(Records supplied begins)
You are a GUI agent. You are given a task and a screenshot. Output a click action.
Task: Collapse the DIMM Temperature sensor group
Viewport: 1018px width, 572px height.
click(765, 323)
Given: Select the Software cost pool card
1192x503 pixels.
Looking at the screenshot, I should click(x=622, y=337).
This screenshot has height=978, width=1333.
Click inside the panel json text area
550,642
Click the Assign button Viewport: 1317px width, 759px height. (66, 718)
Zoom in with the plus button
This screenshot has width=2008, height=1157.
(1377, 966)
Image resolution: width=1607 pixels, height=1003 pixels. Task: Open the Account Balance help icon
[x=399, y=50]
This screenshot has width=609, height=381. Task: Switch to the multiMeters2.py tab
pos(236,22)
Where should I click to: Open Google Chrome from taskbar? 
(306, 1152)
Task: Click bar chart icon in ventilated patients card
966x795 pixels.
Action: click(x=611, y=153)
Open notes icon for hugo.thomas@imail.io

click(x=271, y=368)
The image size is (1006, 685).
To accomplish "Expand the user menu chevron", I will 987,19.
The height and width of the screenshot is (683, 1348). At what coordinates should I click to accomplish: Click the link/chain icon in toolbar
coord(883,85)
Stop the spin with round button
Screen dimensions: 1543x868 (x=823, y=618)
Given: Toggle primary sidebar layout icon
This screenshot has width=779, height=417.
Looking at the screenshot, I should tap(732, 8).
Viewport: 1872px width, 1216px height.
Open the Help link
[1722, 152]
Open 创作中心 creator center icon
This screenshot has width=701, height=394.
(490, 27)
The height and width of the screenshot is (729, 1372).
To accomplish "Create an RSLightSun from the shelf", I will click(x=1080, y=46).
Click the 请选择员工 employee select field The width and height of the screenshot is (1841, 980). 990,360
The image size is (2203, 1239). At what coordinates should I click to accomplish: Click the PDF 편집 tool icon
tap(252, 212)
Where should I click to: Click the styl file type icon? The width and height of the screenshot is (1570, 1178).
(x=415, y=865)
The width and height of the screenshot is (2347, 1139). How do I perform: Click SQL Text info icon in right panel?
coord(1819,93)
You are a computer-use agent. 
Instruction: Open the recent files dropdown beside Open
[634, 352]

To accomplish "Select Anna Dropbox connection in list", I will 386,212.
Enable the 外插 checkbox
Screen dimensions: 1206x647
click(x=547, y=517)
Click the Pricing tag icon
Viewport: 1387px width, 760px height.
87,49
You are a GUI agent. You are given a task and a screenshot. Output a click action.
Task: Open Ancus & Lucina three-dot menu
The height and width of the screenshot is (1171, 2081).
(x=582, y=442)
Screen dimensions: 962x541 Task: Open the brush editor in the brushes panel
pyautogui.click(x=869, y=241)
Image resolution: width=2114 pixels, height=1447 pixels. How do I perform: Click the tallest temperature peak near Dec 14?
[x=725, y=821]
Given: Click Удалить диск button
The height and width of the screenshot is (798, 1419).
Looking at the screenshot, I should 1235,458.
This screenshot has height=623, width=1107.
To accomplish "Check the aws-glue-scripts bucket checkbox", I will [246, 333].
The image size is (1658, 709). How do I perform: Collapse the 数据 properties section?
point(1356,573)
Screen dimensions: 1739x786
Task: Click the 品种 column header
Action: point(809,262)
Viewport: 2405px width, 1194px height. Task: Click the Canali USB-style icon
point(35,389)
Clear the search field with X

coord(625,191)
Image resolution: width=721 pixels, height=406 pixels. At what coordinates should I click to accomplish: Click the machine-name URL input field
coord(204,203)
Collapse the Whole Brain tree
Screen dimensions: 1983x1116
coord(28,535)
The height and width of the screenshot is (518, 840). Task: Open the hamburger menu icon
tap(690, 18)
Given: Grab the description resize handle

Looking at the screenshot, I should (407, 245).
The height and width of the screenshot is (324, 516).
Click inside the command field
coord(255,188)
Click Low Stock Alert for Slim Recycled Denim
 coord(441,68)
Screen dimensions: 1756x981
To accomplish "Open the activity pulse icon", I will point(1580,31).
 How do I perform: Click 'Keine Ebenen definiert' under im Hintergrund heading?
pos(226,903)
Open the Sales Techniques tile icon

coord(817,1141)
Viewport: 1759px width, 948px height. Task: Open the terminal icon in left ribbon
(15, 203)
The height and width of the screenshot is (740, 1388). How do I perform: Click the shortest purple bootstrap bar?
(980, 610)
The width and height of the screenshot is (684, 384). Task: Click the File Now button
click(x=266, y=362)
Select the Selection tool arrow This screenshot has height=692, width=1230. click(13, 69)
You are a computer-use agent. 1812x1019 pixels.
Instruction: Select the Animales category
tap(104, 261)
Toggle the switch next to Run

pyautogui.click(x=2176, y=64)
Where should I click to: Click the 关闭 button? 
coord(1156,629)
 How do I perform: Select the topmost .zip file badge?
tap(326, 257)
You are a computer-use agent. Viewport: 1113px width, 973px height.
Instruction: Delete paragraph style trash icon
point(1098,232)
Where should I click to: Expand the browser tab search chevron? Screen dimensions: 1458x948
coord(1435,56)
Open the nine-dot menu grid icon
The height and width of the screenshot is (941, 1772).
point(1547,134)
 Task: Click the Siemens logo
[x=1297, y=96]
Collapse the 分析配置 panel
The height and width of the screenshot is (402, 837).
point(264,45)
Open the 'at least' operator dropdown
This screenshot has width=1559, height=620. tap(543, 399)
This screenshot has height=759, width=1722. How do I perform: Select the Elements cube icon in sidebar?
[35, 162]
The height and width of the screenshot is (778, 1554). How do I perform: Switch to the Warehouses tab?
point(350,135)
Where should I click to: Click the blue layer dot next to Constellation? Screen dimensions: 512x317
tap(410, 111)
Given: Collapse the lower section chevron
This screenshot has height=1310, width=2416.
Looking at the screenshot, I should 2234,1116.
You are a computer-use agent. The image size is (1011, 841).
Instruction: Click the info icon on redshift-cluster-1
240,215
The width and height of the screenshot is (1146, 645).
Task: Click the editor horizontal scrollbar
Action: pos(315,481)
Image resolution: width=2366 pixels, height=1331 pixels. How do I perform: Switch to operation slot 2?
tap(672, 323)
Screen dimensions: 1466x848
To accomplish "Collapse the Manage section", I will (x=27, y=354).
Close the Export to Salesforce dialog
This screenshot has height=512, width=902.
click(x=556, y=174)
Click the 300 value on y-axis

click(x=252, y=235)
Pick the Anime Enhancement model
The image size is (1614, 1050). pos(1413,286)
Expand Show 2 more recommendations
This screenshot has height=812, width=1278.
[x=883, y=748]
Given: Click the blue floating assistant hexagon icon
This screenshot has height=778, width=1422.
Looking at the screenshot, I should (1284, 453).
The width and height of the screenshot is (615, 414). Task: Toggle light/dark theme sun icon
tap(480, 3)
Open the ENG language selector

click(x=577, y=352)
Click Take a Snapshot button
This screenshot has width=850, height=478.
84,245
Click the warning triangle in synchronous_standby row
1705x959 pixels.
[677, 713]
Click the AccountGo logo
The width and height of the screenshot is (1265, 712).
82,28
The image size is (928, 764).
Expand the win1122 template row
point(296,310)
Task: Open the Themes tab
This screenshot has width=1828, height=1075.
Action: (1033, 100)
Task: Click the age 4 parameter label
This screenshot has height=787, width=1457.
(Records supplied ends)
# Assigned task:
All the entries above should come back exactly as they are written.

# Solution to this exercise:
You are a GUI agent. You are given a task and a screenshot. Output a click action.
Task: Collapse the DIMM Temperature sensor group
Viewport: 1018px width, 572px height.
click(765, 323)
Given: Select the Software cost pool card
1192x503 pixels.
Looking at the screenshot, I should click(x=622, y=337).
This screenshot has height=978, width=1333.
Click inside the panel json text area
550,642
Click the Assign button Viewport: 1317px width, 759px height. (66, 718)
Zoom in with the plus button
This screenshot has width=2008, height=1157.
(1377, 966)
Image resolution: width=1607 pixels, height=1003 pixels. Task: Open the Account Balance help icon
[x=399, y=50]
This screenshot has width=609, height=381. Task: Switch to the multiMeters2.py tab
pos(236,22)
Where should I click to: Open Google Chrome from taskbar? 
(306, 1152)
Task: Click bar chart icon in ventilated patients card
966x795 pixels.
Action: click(x=611, y=153)
Open notes icon for hugo.thomas@imail.io

click(x=271, y=368)
The image size is (1006, 685).
To accomplish "Expand the user menu chevron", I will 987,19.
The height and width of the screenshot is (683, 1348). At what coordinates should I click to accomplish: Click the link/chain icon in toolbar
coord(883,85)
Stop the spin with round button
Screen dimensions: 1543x868 (x=823, y=618)
Given: Toggle primary sidebar layout icon
This screenshot has width=779, height=417.
Looking at the screenshot, I should tap(732, 8).
Viewport: 1872px width, 1216px height.
Open the Help link
[1722, 152]
Open 创作中心 creator center icon
This screenshot has width=701, height=394.
(490, 27)
The height and width of the screenshot is (729, 1372).
To accomplish "Create an RSLightSun from the shelf", I will click(x=1080, y=46).
Click the 请选择员工 employee select field The width and height of the screenshot is (1841, 980). 990,360
The image size is (2203, 1239). At what coordinates should I click to accomplish: Click the PDF 편집 tool icon
tap(252, 212)
Where should I click to: Click the styl file type icon? The width and height of the screenshot is (1570, 1178).
(x=415, y=865)
The width and height of the screenshot is (2347, 1139). How do I perform: Click SQL Text info icon in right panel?
coord(1819,93)
You are a computer-use agent. 
Instruction: Open the recent files dropdown beside Open
[634, 352]

To accomplish "Select Anna Dropbox connection in list", I will 386,212.
Enable the 外插 checkbox
Screen dimensions: 1206x647
click(x=547, y=517)
Click the Pricing tag icon
Viewport: 1387px width, 760px height.
87,49
You are a GUI agent. You are given a task and a screenshot. Output a click action.
Task: Open Ancus & Lucina three-dot menu
The height and width of the screenshot is (1171, 2081).
(x=582, y=442)
Screen dimensions: 962x541 Task: Open the brush editor in the brushes panel
pyautogui.click(x=869, y=241)
Image resolution: width=2114 pixels, height=1447 pixels. How do I perform: Click the tallest temperature peak near Dec 14?
[x=725, y=821]
Given: Click Удалить диск button
The height and width of the screenshot is (798, 1419).
Looking at the screenshot, I should 1235,458.
This screenshot has height=623, width=1107.
To accomplish "Check the aws-glue-scripts bucket checkbox", I will [246, 333].
The image size is (1658, 709). How do I perform: Collapse the 数据 properties section?
point(1356,573)
Screen dimensions: 1739x786
Task: Click the 品种 column header
Action: point(809,262)
Viewport: 2405px width, 1194px height. Task: Click the Canali USB-style icon
point(35,389)
Clear the search field with X

coord(625,191)
Image resolution: width=721 pixels, height=406 pixels. At what coordinates should I click to accomplish: Click the machine-name URL input field
coord(204,203)
Collapse the Whole Brain tree
Screen dimensions: 1983x1116
coord(28,535)
The height and width of the screenshot is (518, 840). Task: Open the hamburger menu icon
tap(690, 18)
Given: Grab the description resize handle

Looking at the screenshot, I should (407, 245).
The height and width of the screenshot is (324, 516).
Click inside the command field
coord(255,188)
Click Low Stock Alert for Slim Recycled Denim
 coord(441,68)
Screen dimensions: 1756x981
To accomplish "Open the activity pulse icon", I will point(1580,31).
 How do I perform: Click 'Keine Ebenen definiert' under im Hintergrund heading?
pos(226,903)
Open the Sales Techniques tile icon

coord(817,1141)
Viewport: 1759px width, 948px height. Task: Open the terminal icon in left ribbon
(15, 203)
The height and width of the screenshot is (740, 1388). How do I perform: Click the shortest purple bootstrap bar?
(980, 610)
The width and height of the screenshot is (684, 384). Task: Click the File Now button
click(x=266, y=362)
Select the Selection tool arrow This screenshot has height=692, width=1230. click(13, 69)
You are a computer-use agent. 1812x1019 pixels.
Instruction: Select the Animales category
tap(104, 261)
Toggle the switch next to Run

pyautogui.click(x=2176, y=64)
Where should I click to: Click the 关闭 button? 
coord(1156,629)
 How do I perform: Select the topmost .zip file badge?
tap(326, 257)
You are a computer-use agent. Viewport: 1113px width, 973px height.
Instruction: Delete paragraph style trash icon
point(1098,232)
Where should I click to: Expand the browser tab search chevron? Screen dimensions: 1458x948
coord(1435,56)
Open the nine-dot menu grid icon
The height and width of the screenshot is (941, 1772).
point(1547,134)
 Task: Click the Siemens logo
[x=1297, y=96]
Collapse the 分析配置 panel
The height and width of the screenshot is (402, 837).
point(264,45)
Open the 'at least' operator dropdown
This screenshot has width=1559, height=620. tap(543, 399)
This screenshot has height=759, width=1722. How do I perform: Select the Elements cube icon in sidebar?
[35, 162]
The height and width of the screenshot is (778, 1554). How do I perform: Switch to the Warehouses tab?
point(350,135)
Where should I click to: Click the blue layer dot next to Constellation? Screen dimensions: 512x317
tap(410, 111)
Given: Collapse the lower section chevron
This screenshot has height=1310, width=2416.
Looking at the screenshot, I should 2234,1116.
You are a computer-use agent. The image size is (1011, 841).
Instruction: Click the info icon on redshift-cluster-1
240,215
The width and height of the screenshot is (1146, 645).
Task: Click the editor horizontal scrollbar
Action: pos(315,481)
Image resolution: width=2366 pixels, height=1331 pixels. How do I perform: Switch to operation slot 2?
tap(672, 323)
Screen dimensions: 1466x848
To accomplish "Collapse the Manage section", I will (x=27, y=354).
Close the Export to Salesforce dialog
This screenshot has height=512, width=902.
click(x=556, y=174)
Click the 300 value on y-axis

click(x=252, y=235)
Pick the Anime Enhancement model
The image size is (1614, 1050). pos(1413,286)
Expand Show 2 more recommendations
This screenshot has height=812, width=1278.
[x=883, y=748]
Given: Click the blue floating assistant hexagon icon
This screenshot has height=778, width=1422.
Looking at the screenshot, I should (1284, 453).
The width and height of the screenshot is (615, 414). Task: Toggle light/dark theme sun icon
tap(480, 3)
Open the ENG language selector

click(x=577, y=352)
Click Take a Snapshot button
This screenshot has width=850, height=478.
84,245
Click the warning triangle in synchronous_standby row
1705x959 pixels.
[677, 713]
Click the AccountGo logo
The width and height of the screenshot is (1265, 712).
82,28
The image size is (928, 764).
Expand the win1122 template row
point(296,310)
Task: Open the Themes tab
This screenshot has width=1828, height=1075.
Action: (1033, 100)
Task: Click the age 4 parameter label
This screenshot has height=787, width=1457.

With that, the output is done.